Grandpas – From ‘Life on Earth: Part One’

While in the hospital I had a vision of heaven. I was carried away from earth by two angels who dropped me off at a gravel road. As I walked around the bend in this road, I came upon a simple country house. In front of the house, in a circle in wooden chairs, were seated my grandparents, drinking iced tea and lemonade and sharing stories. And one day, life will be that simple again.

My paternal grandpa was named Amos. My maternal grandpa was named Devon, but he went by Shorty. I didn’t know Amos at all, and Shorty was hard to know because he was a hard man who didn’t care much for kids. Grandma used to tell us to keep our distance. Both men were drunks and had chronic heart disease which killed them. Shorty was riding a horse and had a heart attack that killed him before he hit the ground, but he died with his boots on. Amos used to “walk the little girls home” after the medicine shows he performed, putting on blackface and selling snake oil. Grandma left him when my dad was young and later married Clyde Johnson, a good man who provided for her and her disabled child, but also a man who loved his beer.

I knew Clyde well. My favorite picture of him is when I got a toy doctor’s kit for Christmas. I would pretend to give him a shot with my plastic shot needle, and he would howl like a dog. I used to sit on my grandpa’s lap and ask him to flex his muscles like Popeye because he had a piece of metal that had turned blue with age stuck in his bicep from a welding accident during World War II.  

Grandma told me I used to sit on grandpa’s lap and say, “I smell your beer breath.” Aunt Vady, Clyde’s sister and a godly woman, used to tell him he was letting the devil in his mouth to steal his soul and that he needed to give his heart to Jesus. One weekend, my grandpa left his job as a machinist and went straight to the bar to spend his paycheck. He told me he didn’t remember anything from that weekend, but “came to” at his drill press on Monday morning. He thought back on his life and how he had wasted so much time drinking.  He thought about how his sister Vady would scold him. He thought back to the times I sat on his lap and smelled beer. He said that he started weeping and that his tears covered the drill press. On that Monday morning, he got down on his knees – right there at his drill press – and said to Jesus, “I need you” and asked him to forgive him for all he had wasted. My grandpa told me that when he stood up, he was stone-cold sober… as if he had never taken a drink in his life. And he never drank again after that day.
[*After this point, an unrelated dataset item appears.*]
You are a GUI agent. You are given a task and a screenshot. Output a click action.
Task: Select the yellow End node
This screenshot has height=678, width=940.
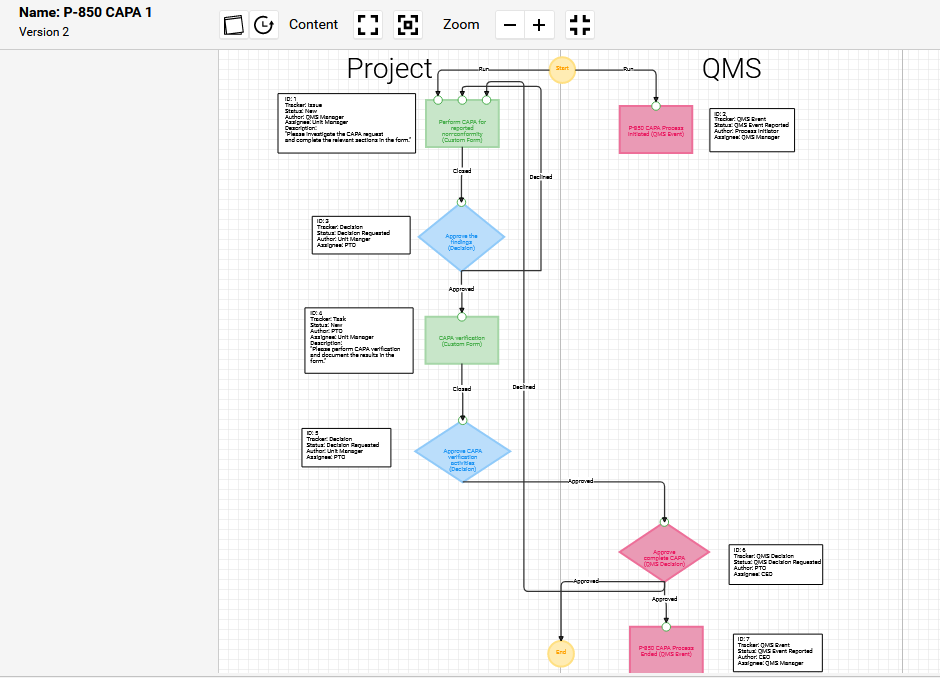(561, 653)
After Grandpa Johnson retired, he moved to Glendora across the street from Citrus College. Carolyn Coons from Azusa Pacific University who was doing some work with a mission in Cuernavaca, Mexico – just over the border from Calexico – came to his church to share about her work. And an adventure began for my grandpa. With his building and welding skills, he began building and remodeling the mission that fed and housed those who were desperate, impoverished and destitute. He would travel to Mexico every other week with donated clothes and building supplies. His partnership with APU was life-changing for him and for hundreds of people in Mexico.

Once, he was visiting us in Sacramento and saw an International Harvester truck in a used car lot. We pulled the car over, and he looked it over, started it up, and then bought it on the spot, pulling the money from his wallet. That truck made dozens of trips to Mexico pulling a trailer full of bikes, furniture, and building supplies.

In 1974, my church in Sacramento took a high school mission trip to the same mission in Cuernavaca. As a high school worship leader, I led morning worship during that trip at a mission that my grandpa was instrumental in building and sustaining.

(Pictured: Me and Grandpa Johnson, 1958)

(Pictured: Me leading songs at “Grandpa’s mission” in the village of Cuernavaca, 1974.)